►
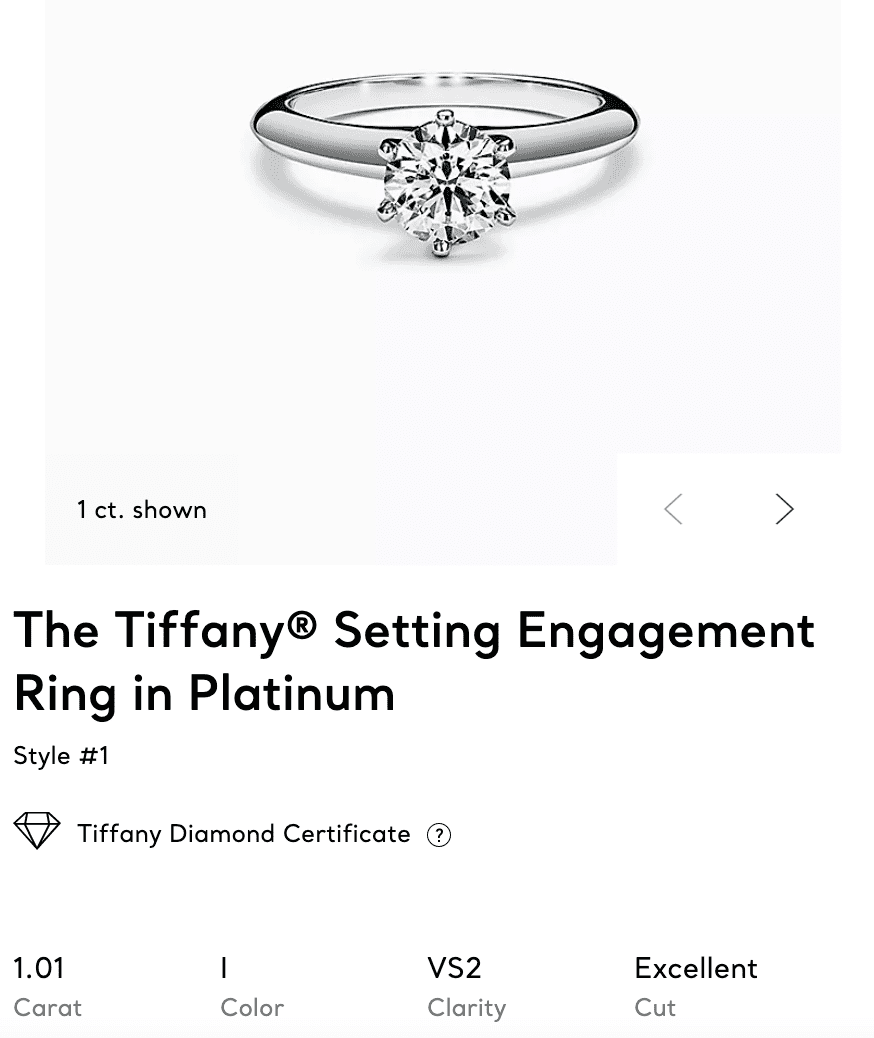Select the VS2 clarity value
This screenshot has width=874, height=1038.
pos(454,968)
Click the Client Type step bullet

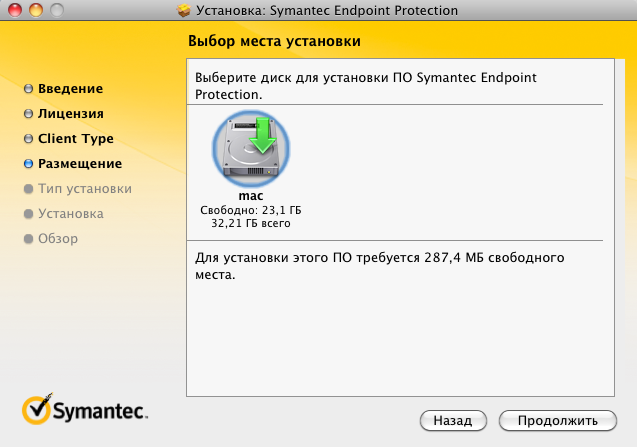[29, 139]
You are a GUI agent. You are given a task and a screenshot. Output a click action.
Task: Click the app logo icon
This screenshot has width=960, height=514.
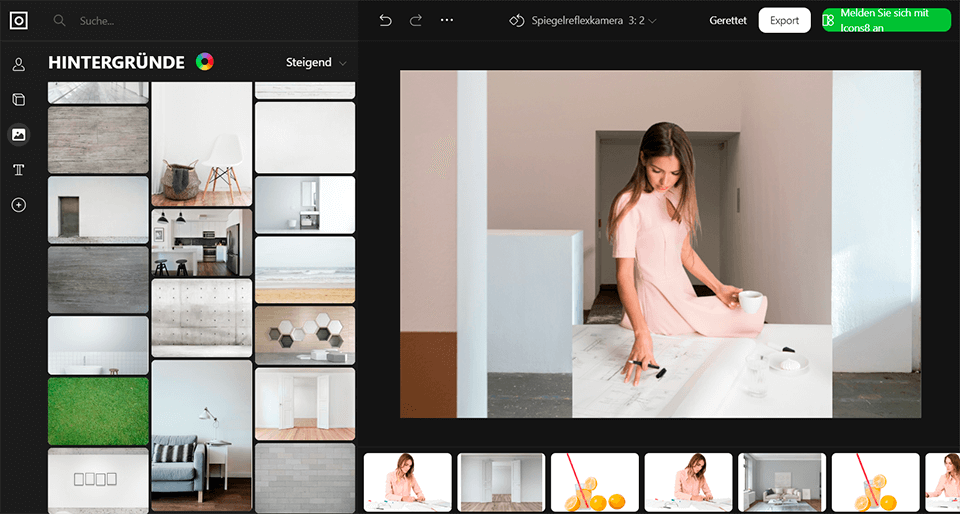(19, 20)
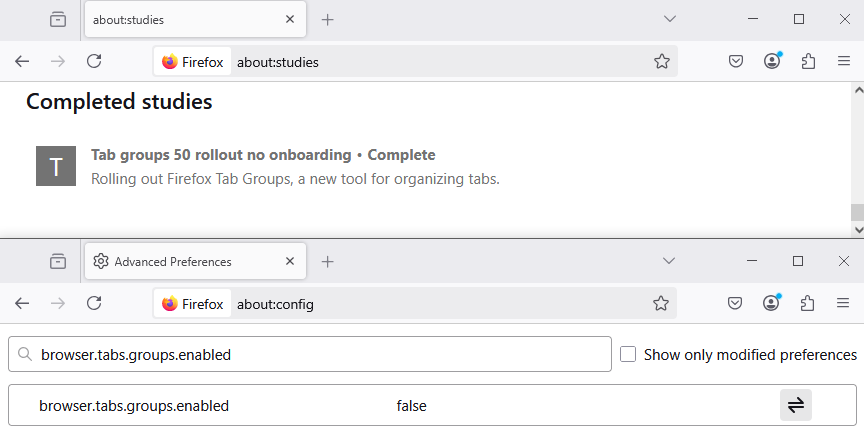Image resolution: width=864 pixels, height=443 pixels.
Task: Reload the about:config page
Action: [x=94, y=303]
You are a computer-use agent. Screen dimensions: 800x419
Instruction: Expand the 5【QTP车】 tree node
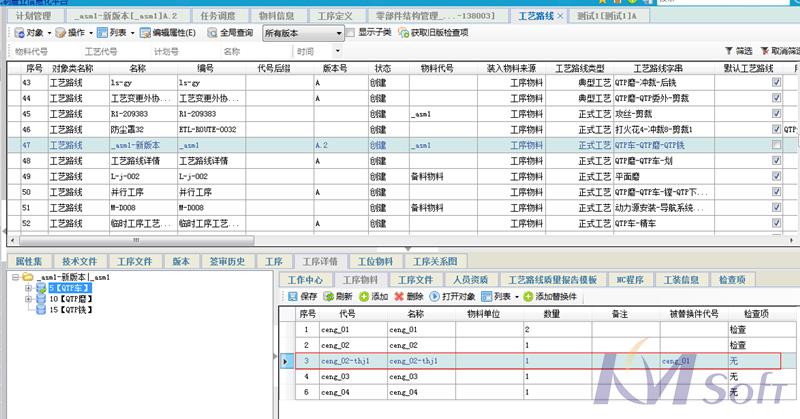click(28, 287)
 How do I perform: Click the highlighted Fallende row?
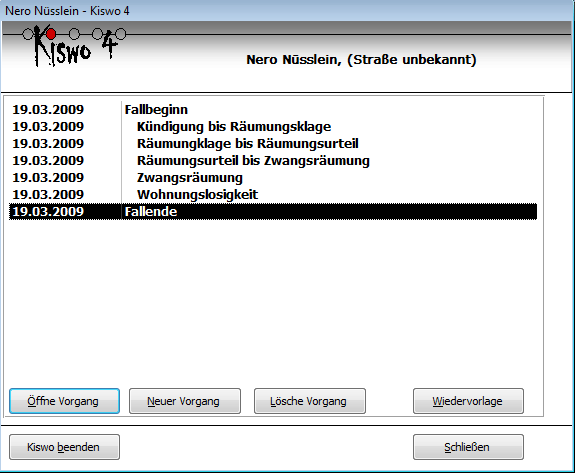273,212
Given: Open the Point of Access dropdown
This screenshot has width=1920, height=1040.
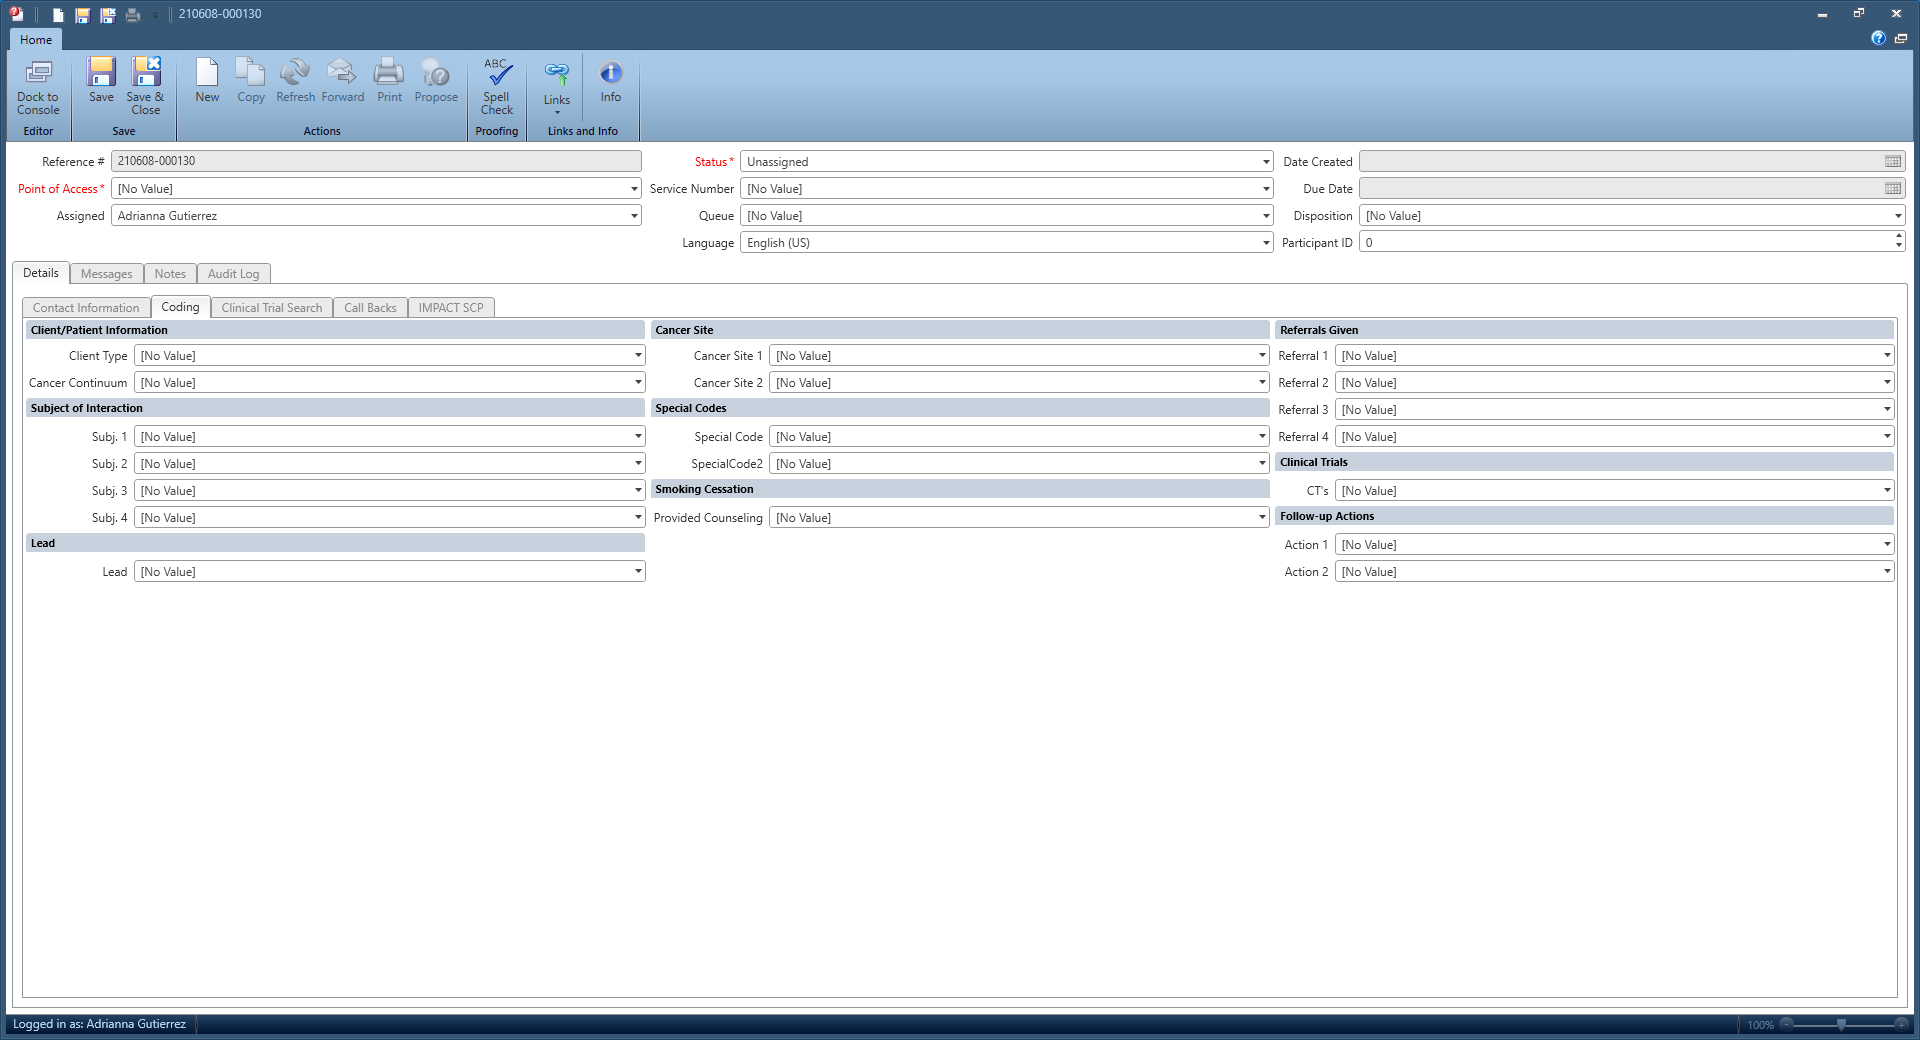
◄
--- THE TASK ---
Go through the data and show every line where "agent" occurs.

--- RESULT OF THE EXERCISE ---
You are a GUI agent. You are given a task and a screenshot. Output a click action.
You are a computer-use agent. Screen dimensions: 800x419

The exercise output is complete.